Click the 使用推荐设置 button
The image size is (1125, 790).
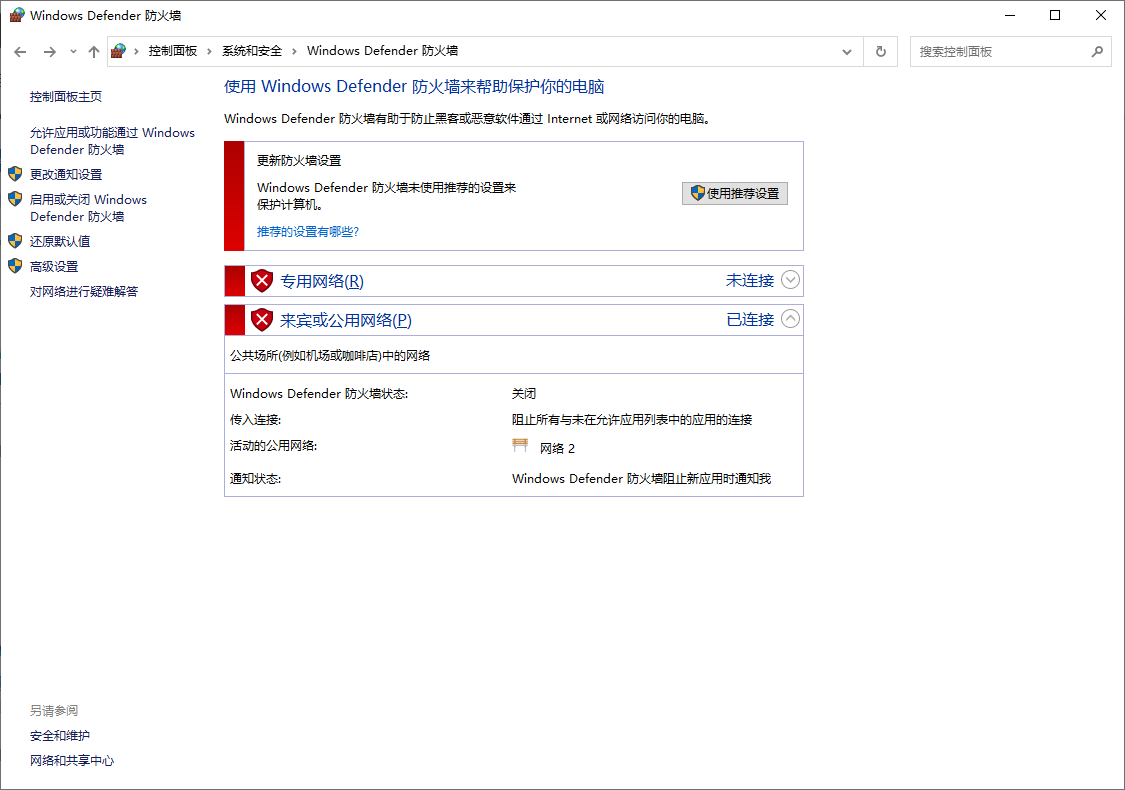pyautogui.click(x=735, y=194)
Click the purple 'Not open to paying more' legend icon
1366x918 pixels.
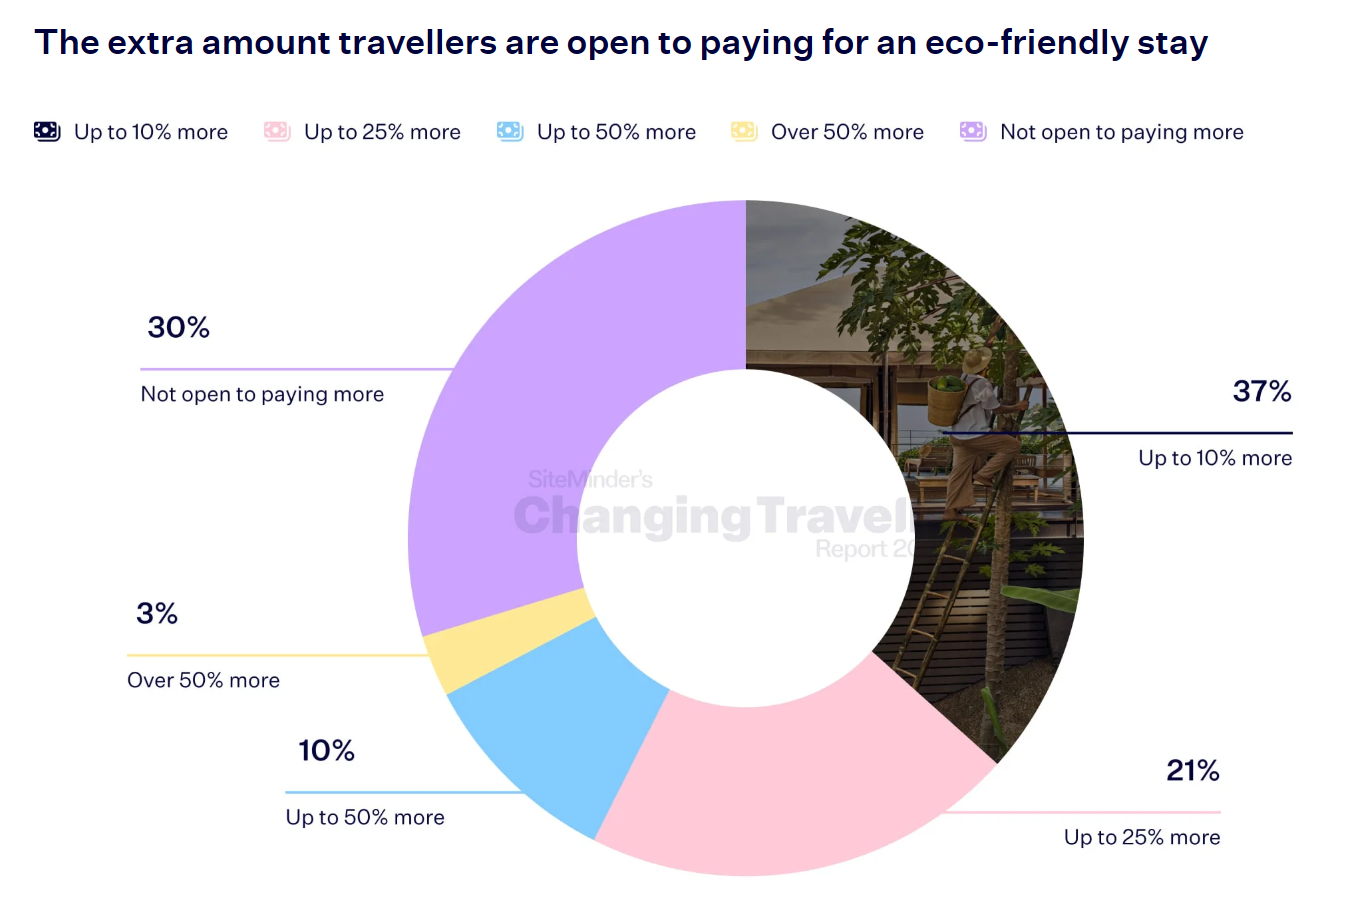coord(973,132)
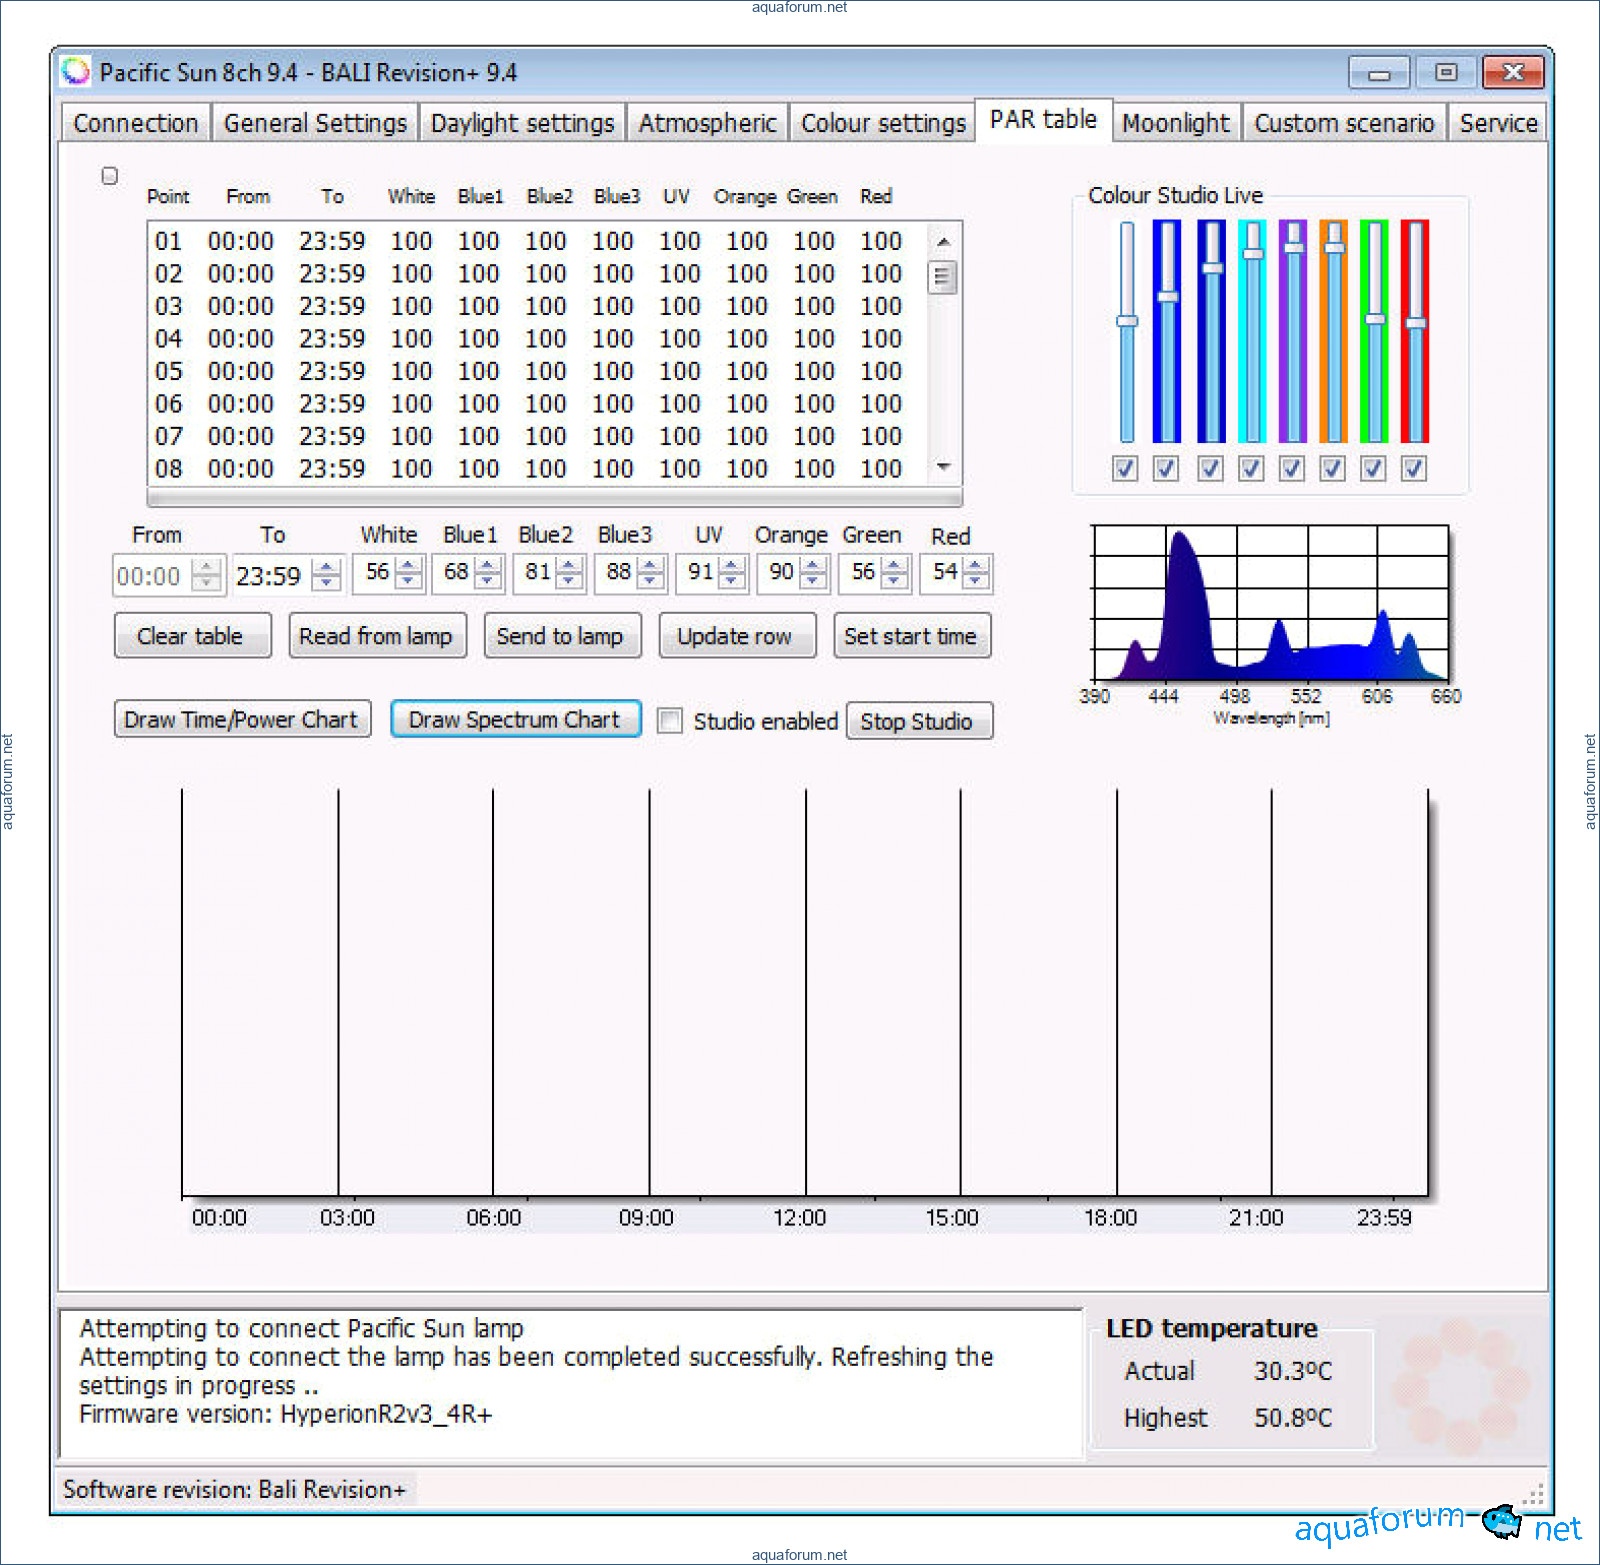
========
**Activity:**
Please copy the data above character for character, skipping any pictures.

**Your response:**
Click the 使用推荐设置 button
The image size is (1125, 790).
pyautogui.click(x=735, y=194)
Click the purple 'Not open to paying more' legend icon
1366x918 pixels.
coord(973,132)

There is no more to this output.